SUPPLIED DATA:

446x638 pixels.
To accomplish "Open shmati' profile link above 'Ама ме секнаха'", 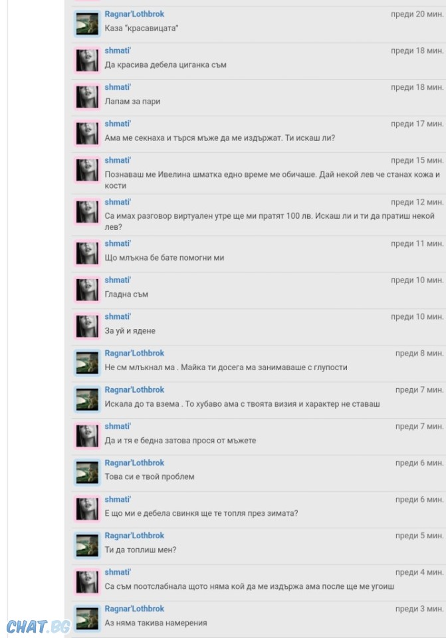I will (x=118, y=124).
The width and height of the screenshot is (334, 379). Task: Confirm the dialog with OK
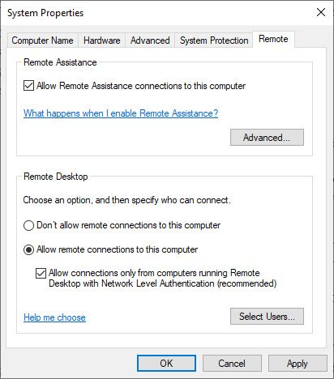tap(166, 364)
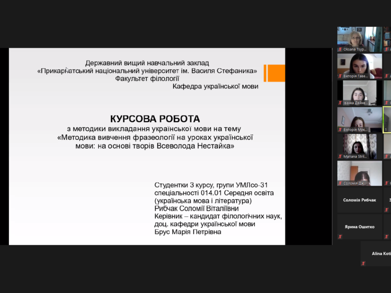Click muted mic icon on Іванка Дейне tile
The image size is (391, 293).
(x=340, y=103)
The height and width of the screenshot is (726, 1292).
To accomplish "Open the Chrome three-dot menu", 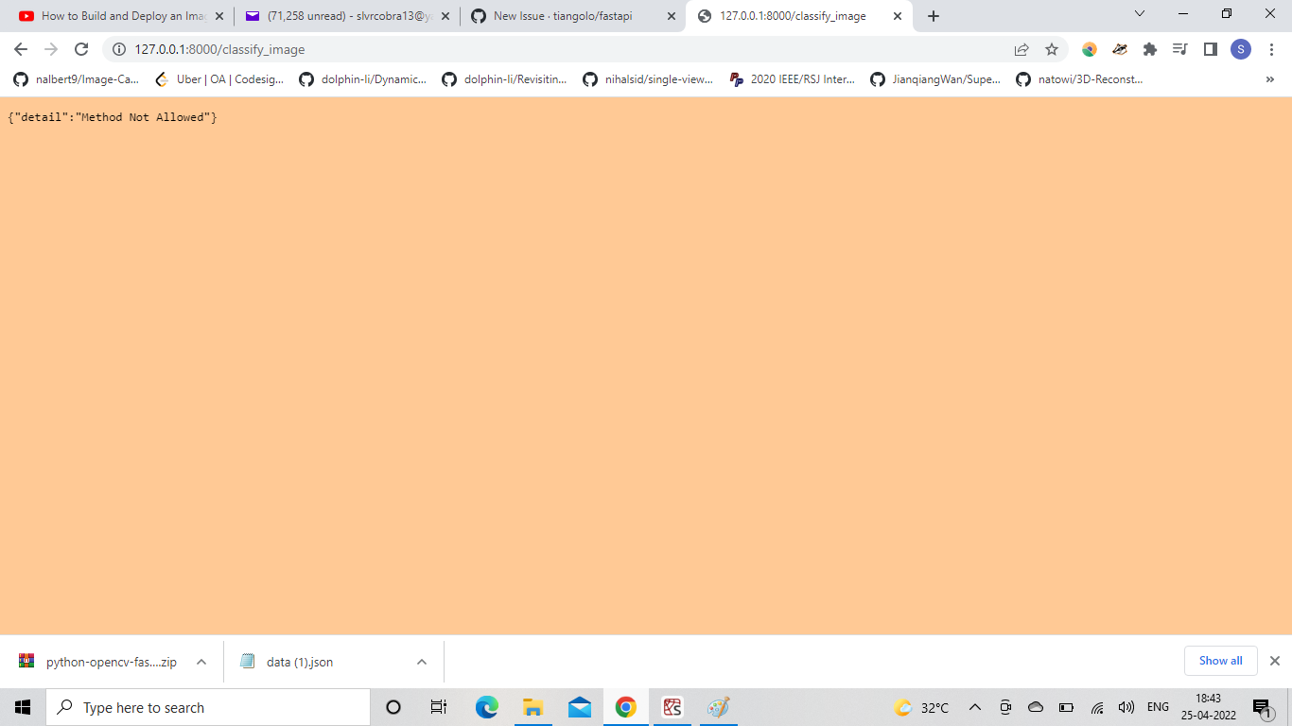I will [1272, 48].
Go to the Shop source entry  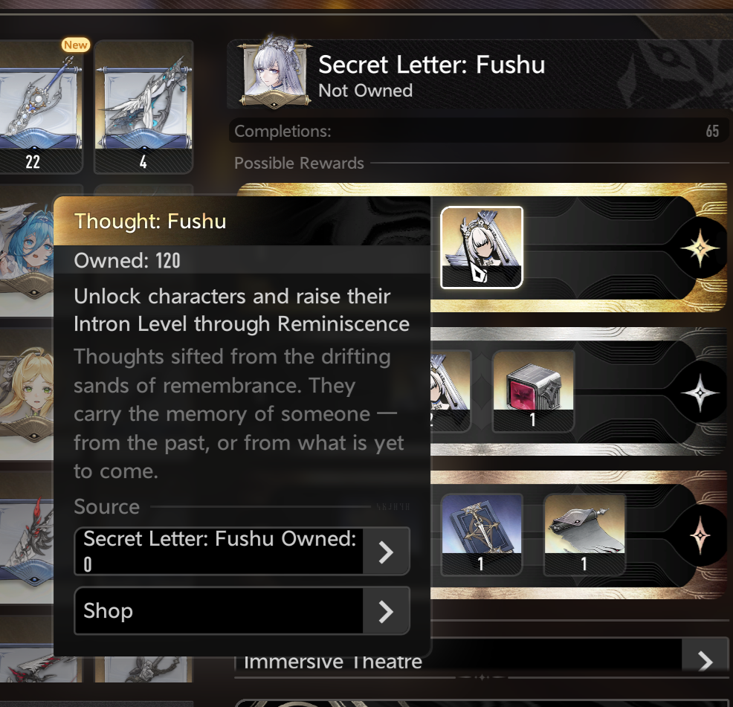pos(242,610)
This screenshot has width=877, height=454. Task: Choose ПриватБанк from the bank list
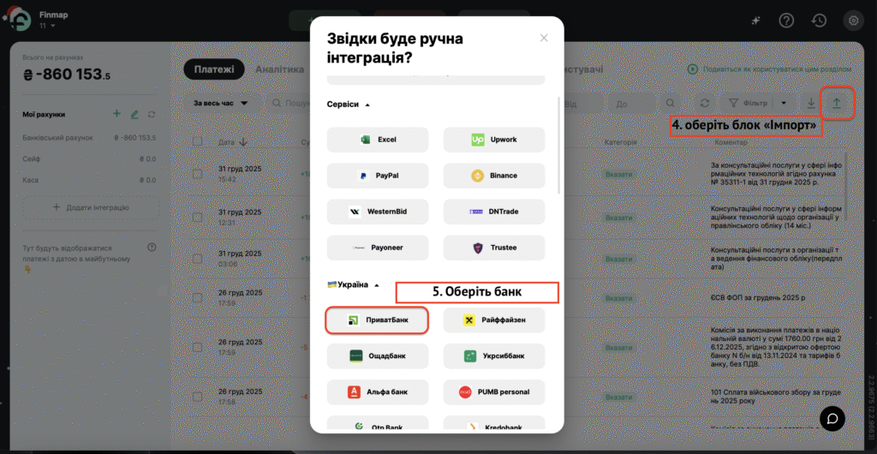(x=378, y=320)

ASSIGNMENT:
The lines from the one containing "This screenshot has" through the last line above are to be repeated exactly, and only those. Any pictures must be left out.

WRITTEN RESPONSE:
This screenshot has width=877, height=454. Task: Choose ПриватБанк from the bank list
(x=378, y=320)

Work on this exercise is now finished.